With our wireless networking class, being that it’s the first time being taught, most of the students in the class are former graduates auditing the class. All of us are in the field working in the IT or Networking area in some form or fashion. Security experts, IT admins, web admins, so on and so forth.

Our schedule is pretty regular I suppose, one night is lecture, the next is labwork. So what else is there to do in a class that is scheduled for four hours, and we get it done in less than two?!? Talk about our jobs and share information with one another of course! What else is sharing of knowledge but teaching and learning.

We each have our own little specialties as far as what we do or what we know. Thankfully we all work in a day and age when portable storage is abundant. Flash drives, portable hard drives, even the occasional CD come flying out. There is of course one common theme between all of this chaos, FREE software. Whether it is open source and protected under a GPL license, or closed source and simply freeware, we all hunt for the best tool for the job, and then for two nights out of the week, we’re traders that have met at crossroads somewhere.

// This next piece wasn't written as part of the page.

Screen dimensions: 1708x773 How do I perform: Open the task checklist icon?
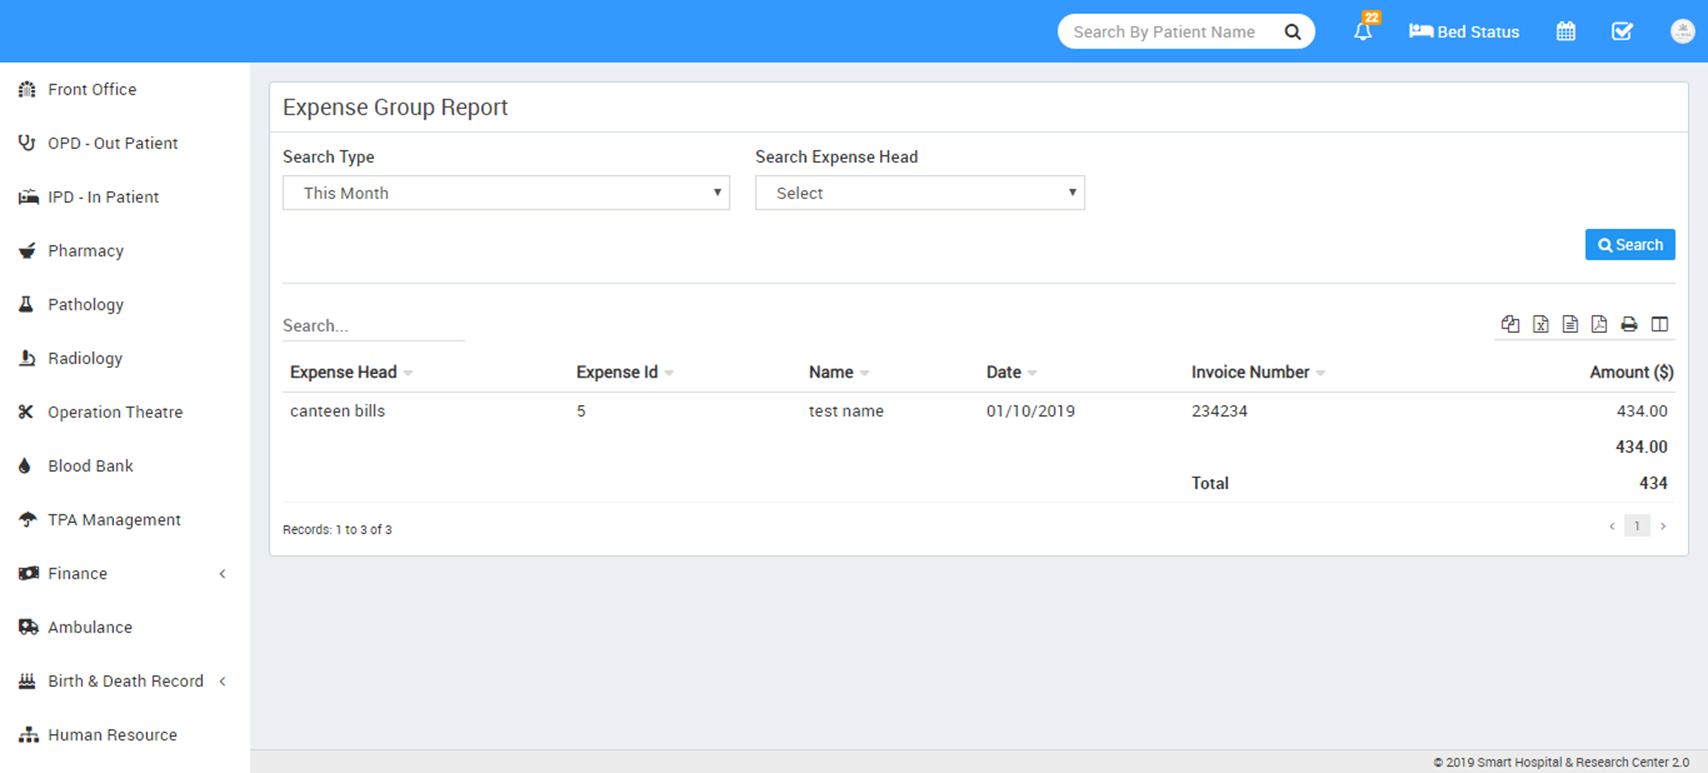point(1622,31)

Instead of beaver pelts and bear furs, we’re dealing with bits and bytes, sniffers and scanners. Of course, last night in particular we were able to come together using some of our collective tools to hunt a rogue wireless network that shouldn’t have been there. Change the scenery and it would have been four hunters tracking an elk through the forest. Everyone is a scout, everyone carries a weapon should that chance show itself to kill their prey.

Instead of killing it though, we simply maimed it and left it to have it’s wounds tended once found lying helpless on its shelf, err ground. Of course then we all went outside for the smokers to suck on their cancer sticks and all of us stand around silently patting ourselves on the back for a good hunt. Or do I mean mingle?